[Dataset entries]
========================

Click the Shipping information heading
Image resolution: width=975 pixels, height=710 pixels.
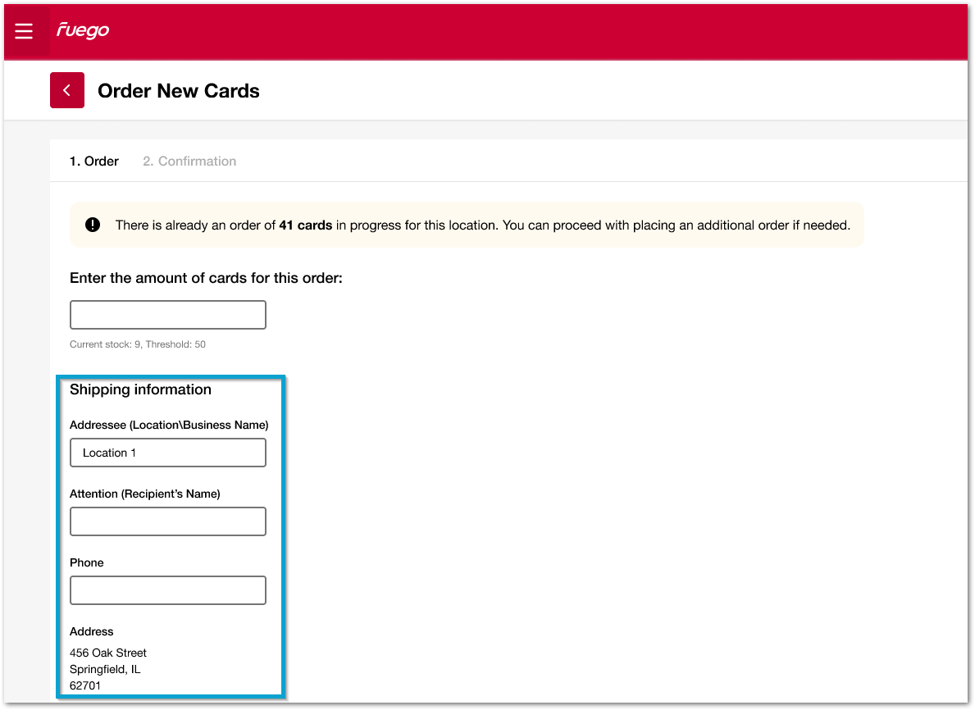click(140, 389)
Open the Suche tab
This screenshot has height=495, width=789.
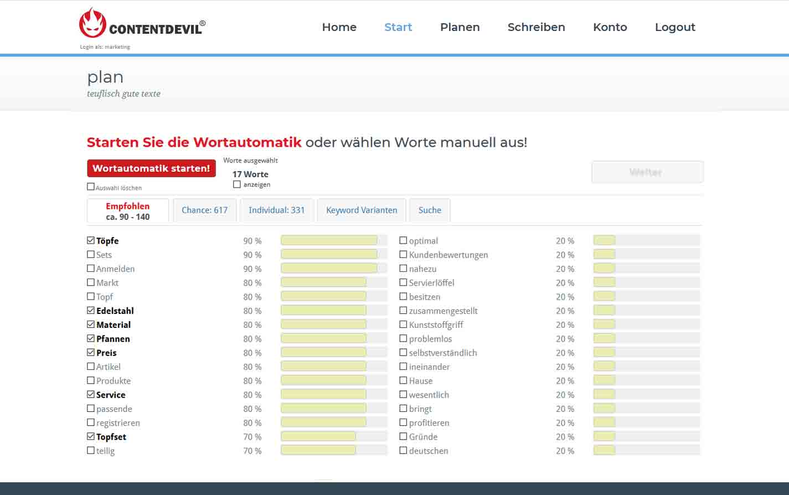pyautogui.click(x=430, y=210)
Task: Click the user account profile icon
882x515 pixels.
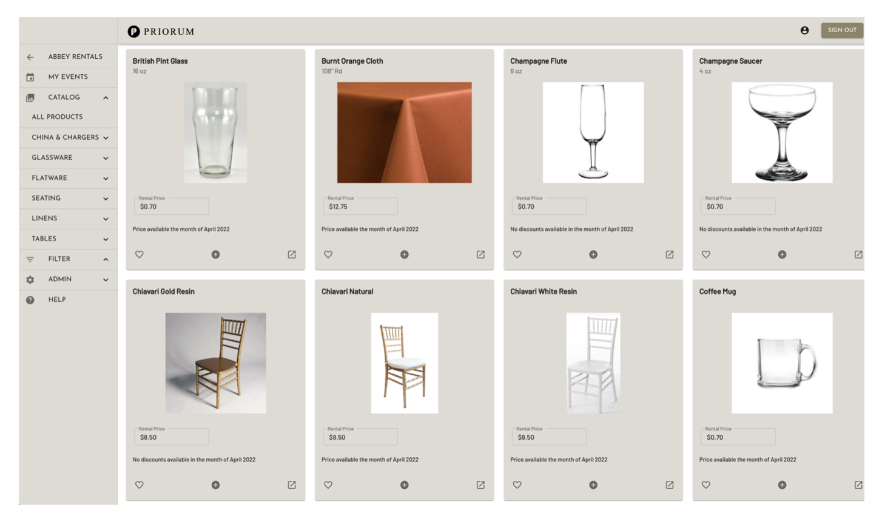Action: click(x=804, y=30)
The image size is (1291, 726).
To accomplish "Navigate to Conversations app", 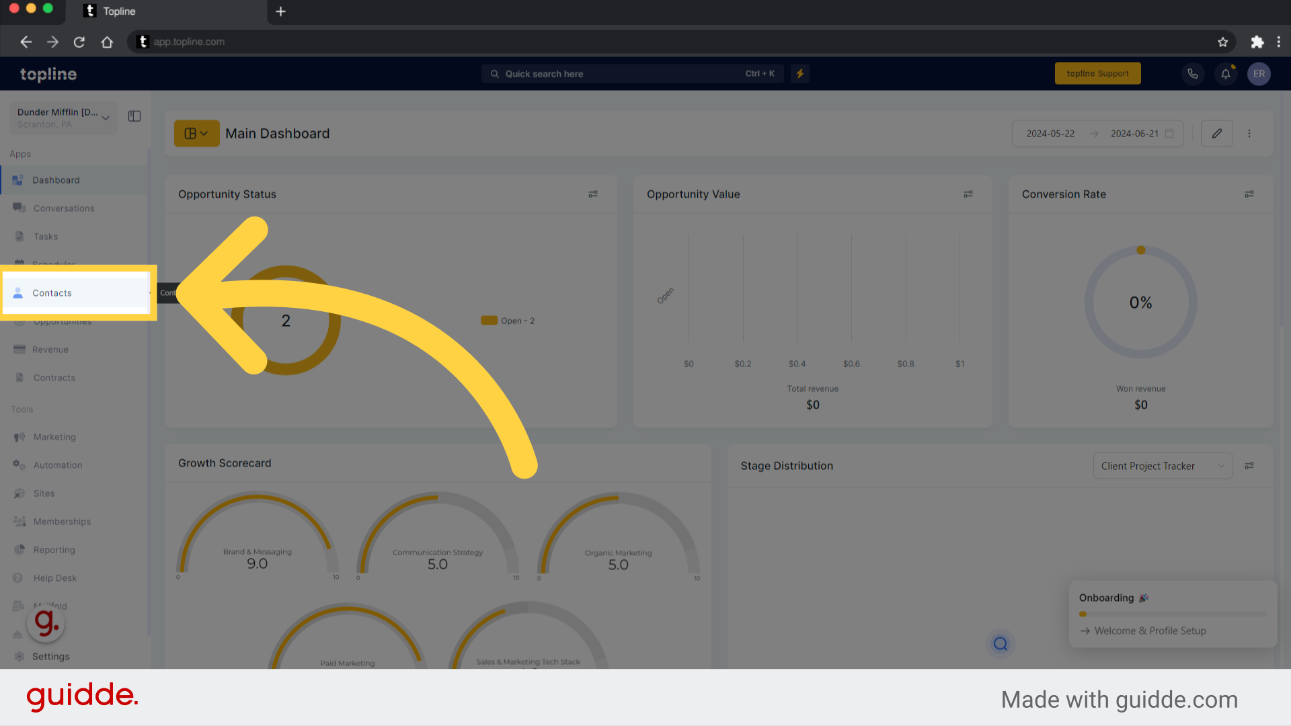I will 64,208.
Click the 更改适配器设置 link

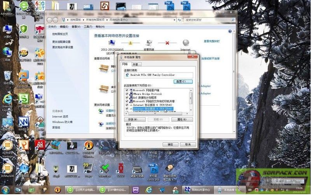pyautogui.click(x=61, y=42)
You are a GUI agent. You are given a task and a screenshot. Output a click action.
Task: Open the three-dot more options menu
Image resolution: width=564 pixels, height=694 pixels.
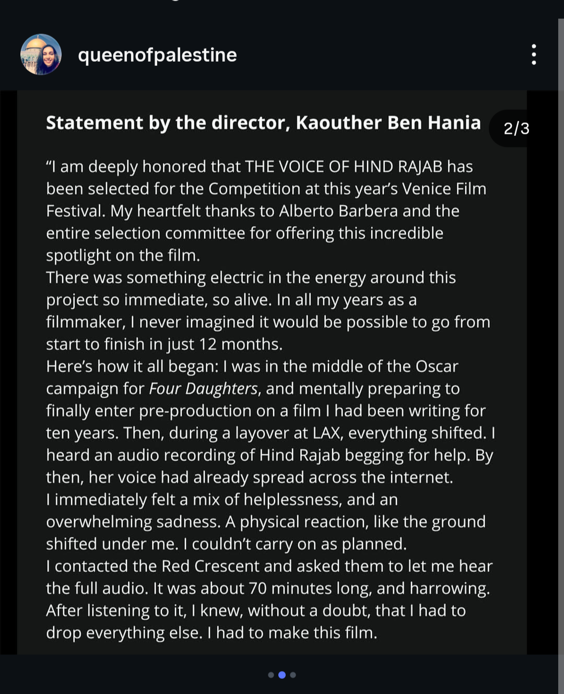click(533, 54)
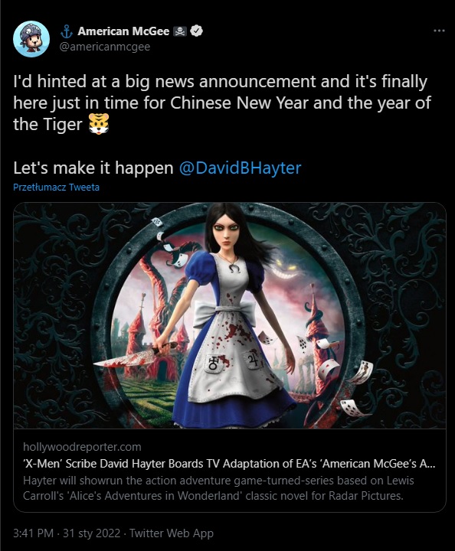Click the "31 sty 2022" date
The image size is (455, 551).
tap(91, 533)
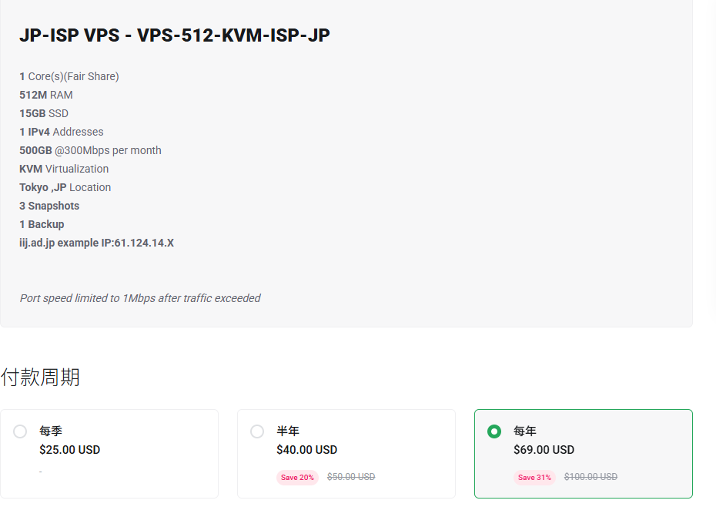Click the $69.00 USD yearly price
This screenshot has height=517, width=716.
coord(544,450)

========================

:: Instructions to follow ::
An exact restatement is expected of the lines from the line containing "Image resolution: width=564" to the end of the data above, pictures excluded.

:: Exercise solution ::
Image resolution: width=564 pixels, height=694 pixels.
click(533, 54)
Click the "31 sty 2022" date
The image size is (455, 551).
tap(91, 533)
Click the $69.00 USD yearly price
This screenshot has height=517, width=716.
coord(544,450)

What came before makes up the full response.